It can be argued that there's no bigger bang-for-the-buck performance upgrade than new axle gears. Auto manufacturers are tasked with building a vehicle that is optimized for both highway efficiency, comfort, and performance. Because of this, there's going to be a trade-off of some sort. All too often, manufacturers lean toward efficiency over performance. Add to the mix the fact that most enthusiasts add larger tires at some point, which effectively raises the gear ratio, and it's easy to see where changing the gearset can make a big difference.
Using our 2002 Chevrolet Silverado 2500HD project as an example, the truck came from the factory with 3.73:1 axle gears. When we increased the tire size from factory to 37-inch tires, we effectively raised the gear ratio (numerically lower) by about 20 percent. It would be as if we installed 3.23:1 axle gears. The result of this is more difficult acceleration but lower engine rpm at highway speeds.
To get the engine back in its proper powerband and regain the lost acceleration, we needed to change the axle gears to a lower (numerically higher) gearset. To get the truck back to relative normal, we would have needed to install 4.30:1 gears. However, because we did a six-speed transmission conversion, and to get a big of added performance, we opted to go even lower to 4.56:1 gears.
For this project we turned to the gear and axle experts at Yukon Gear. We ordered up a ring and pinion set, master install kit, the company's Dura Grip limited-slip differential, and 4340 chromoly axle shafts. We opted for the Dura Grip limited-slip over a locking differential for its improved highway manners. The Dura Grip is fully rebuildable and features 4320 chromoly spider gears, Raybestos composite clutches, and a strong four-pinion design.

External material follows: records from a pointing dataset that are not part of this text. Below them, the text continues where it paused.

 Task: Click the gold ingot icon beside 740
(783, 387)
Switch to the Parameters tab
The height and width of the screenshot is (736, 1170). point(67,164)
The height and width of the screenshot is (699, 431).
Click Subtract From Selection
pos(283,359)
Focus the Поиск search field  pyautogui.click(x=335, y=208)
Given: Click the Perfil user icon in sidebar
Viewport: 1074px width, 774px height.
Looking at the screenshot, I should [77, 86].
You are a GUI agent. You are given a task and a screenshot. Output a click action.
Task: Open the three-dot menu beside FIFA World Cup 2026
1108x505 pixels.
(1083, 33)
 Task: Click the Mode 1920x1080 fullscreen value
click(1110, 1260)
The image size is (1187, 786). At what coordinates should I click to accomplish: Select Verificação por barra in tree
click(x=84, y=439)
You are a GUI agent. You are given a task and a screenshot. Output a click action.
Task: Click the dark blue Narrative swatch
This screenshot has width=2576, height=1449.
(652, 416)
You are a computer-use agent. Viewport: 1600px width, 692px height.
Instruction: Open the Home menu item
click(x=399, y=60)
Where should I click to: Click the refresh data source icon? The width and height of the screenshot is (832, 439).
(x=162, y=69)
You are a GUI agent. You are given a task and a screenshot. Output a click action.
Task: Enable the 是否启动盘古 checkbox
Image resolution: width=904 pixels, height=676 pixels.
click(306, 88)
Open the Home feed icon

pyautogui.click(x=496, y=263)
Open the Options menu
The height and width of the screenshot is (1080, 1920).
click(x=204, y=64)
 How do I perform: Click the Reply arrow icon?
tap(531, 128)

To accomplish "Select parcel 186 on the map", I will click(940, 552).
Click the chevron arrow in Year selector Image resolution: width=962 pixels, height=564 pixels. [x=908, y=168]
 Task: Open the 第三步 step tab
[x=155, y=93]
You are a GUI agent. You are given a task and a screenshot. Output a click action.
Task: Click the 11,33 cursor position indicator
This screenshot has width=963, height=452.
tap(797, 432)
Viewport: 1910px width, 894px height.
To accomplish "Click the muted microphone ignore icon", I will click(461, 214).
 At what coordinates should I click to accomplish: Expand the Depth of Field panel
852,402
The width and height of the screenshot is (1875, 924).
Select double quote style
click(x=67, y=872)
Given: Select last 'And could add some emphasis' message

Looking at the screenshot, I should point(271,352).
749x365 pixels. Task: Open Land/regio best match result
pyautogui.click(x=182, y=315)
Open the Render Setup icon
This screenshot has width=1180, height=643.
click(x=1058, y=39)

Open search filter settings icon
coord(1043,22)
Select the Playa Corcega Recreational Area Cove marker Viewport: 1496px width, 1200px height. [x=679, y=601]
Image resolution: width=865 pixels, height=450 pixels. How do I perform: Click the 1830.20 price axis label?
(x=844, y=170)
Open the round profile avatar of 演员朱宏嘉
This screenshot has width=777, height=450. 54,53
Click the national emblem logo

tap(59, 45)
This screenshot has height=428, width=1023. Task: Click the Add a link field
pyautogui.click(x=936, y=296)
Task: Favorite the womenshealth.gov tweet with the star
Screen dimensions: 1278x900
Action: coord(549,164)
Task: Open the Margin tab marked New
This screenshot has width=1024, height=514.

Even though the GM 14-bolt axle is one of the easiest to set up gears in, we opted to leave this important job to the professionals and headed over to South Bay Truck & 4x4 in Hawthorn, California. Owner Frank Gilliland has installed thousands of gearsets during his career, leaving us no doubt that he'd get ours done right the first time. The job requires special tools and knowledge to avoid a frustrating situation and potential damage. Frank has the rear axle set up in just a few short hours. The front differential of these IFS Chevy HD trucks is another project altogether and one that we'll address in the next installment.